In the above passage, Stott gives unqualified approval to the Marxist liberation theology calling it "fully biblical." Need we say more? Stott is endorsing not merely socio-political action, agitation, violent protest but armed uprising and bloody revolution. In his converted thinking, these things are "pleasing to God the Creator."

4. Evangelicals and Dialogue
The Devil’s substitute for the Gospel of Jesus Christ is "dialogue." Dialogue is to sit down and exchange views on equal terms, each learning from the other. Here is what Stott has to say of dialogue:

Christ speaks in this dialogue, revealing himself to those who do not know him and correcting the limited and distorted knowledge of those who do. I do not think we should object to this formulation.

So, according to Stott, Christ speaks through non-Christians to correct the "distorted knowledge" of Christians!

Then Stott cites the example of E. Stanley Jones, the modernist missionary to India, how Jones used dialogue with Hindus to great profit.

Reading through the pages of Stott’s book, one is struck by the subtlety of his perverted logic and frequent double talk. Are we to believe what this evangelical says? Does Christ speak in dialogue? Does God honour dialogue with other religions?

Where is the "Thus saith the Lord" of Holy Scripture? or "Repent, and be baptized every one of you in the name of Jesus Christ for the remission of sins?" (Acts 2:38).

5. "A Christian Manifesto"
A socio-political treatise

In his recent book A Christian Manifesto (1982), Francis Schaeffer, senior Neo-evangelical statesman and author, reveals the latest in Neo-evangelical concern. In 120 pages of text, Schaeffer quotes 11 verses of Scripture to support his views on "The Limits of Civil Disobedience."

Schaeffer writes of the crumbling of morality and freedom, the degeneration of law and government and the humanistic educational system. He calls on Christians to change society, and under certain circumstances to resist the state by political action, civil disobedience and if necessary even by force. The issue of abortion figures rather prominently in his thinking.

It seems incredible that an avowed evangelical writing a "Christian Manifesto" sees merely socio-political issues and the need for social change and possibly violence. Surely an honest reading of God’s Word must inform us that the end time society is an evil and corrupt one, incorrigible and ripe for judgment (Matt. 24:37-39). Nowhere in Scripture is there a shred of evidence to suggest that Christians can change society and systems. Only Christ our Lord can, and that when He comes.

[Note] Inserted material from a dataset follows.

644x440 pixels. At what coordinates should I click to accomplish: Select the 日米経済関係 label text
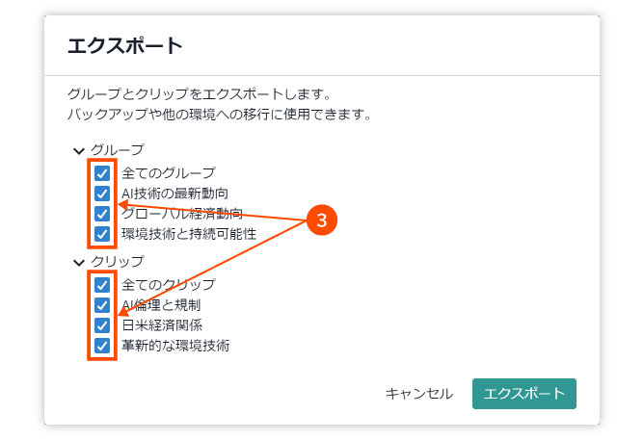pos(162,325)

What "Christian Manifesto" do we have for this day and age? It is firstly to call men and women to repentance, ere the Lord returns, and secondly to warn believers against the great apostasy. "Repent! for the Kingdom of heaven is at hand." This was the message of John in the Judaean wilderness, the message of our Lord by the Galilean sea, and Peter’s at Pentecost. To the end time Laodicean Church comes the same message from our Lord: Be zealous therefore, and repent" (Rev. 3:19). So we must! The Saviour has spoken. He has given us no other mandate, no other commission. Not civil disobedience! Not political action! Not violent revolution! Schaeffer has missed the real issue.

6. Vital issues--according to Carl Henry

Carl Henry’s recent thinking on vital issues which he thinks might be biblical is summed up as follows:

Among biblical concerns specially relevant today are the primacy of the family as a lifelong monogamous union, the dignity and worth of fetal life, the plight of the poor and oppressed, the right and need to work, the pursuit of world peace and order, the just use of power to contain the expansionist policies of aggressor nations, and the preservation of natural resources.

It is remarkable that both Carl Henry and Francis Schaeffer are burdened with socio-political issues. The problems of abortion, the poor and oppressed, world peace and order cannot be solved by mobilizing the Church as these Neo-evangelicals think. They are falling into the same error of the liberals and socialists.

Society will never change through the socio-political action of Christians. Believers are nowhere called to change or reform society. God’s Word makes it quite clear. Christians are to witness, to proclaim the Gospel of forgiveness of sins and reconciliation with God. Any social or political action is doomed to failure. Our only hope is in the return of Jesus Christ. Nothing else can solve the problems that now belabour the Neo-evangelicals.

c) The Snare of Ecumenism

The historic repudiation of Biblical separation by Ockenga in 1948 started the Neo-evangelicals on the road to apostasy. When one chooses to disobey a clear command of God’s Word to be separate and to have no fellowship with unbelievers, then the logical and ultimate end result is unbelief and apostasy.

When a believer knowingly remains in association with apostates the likely course is one of "falling away" in six fatal steps: consorting, contamination, compromise, cooperation, commendation, and capitulation. The end stage may not materialize for some years, but it is only a matter of time, because the Satanic forces of the end time apostasy will be irresistible.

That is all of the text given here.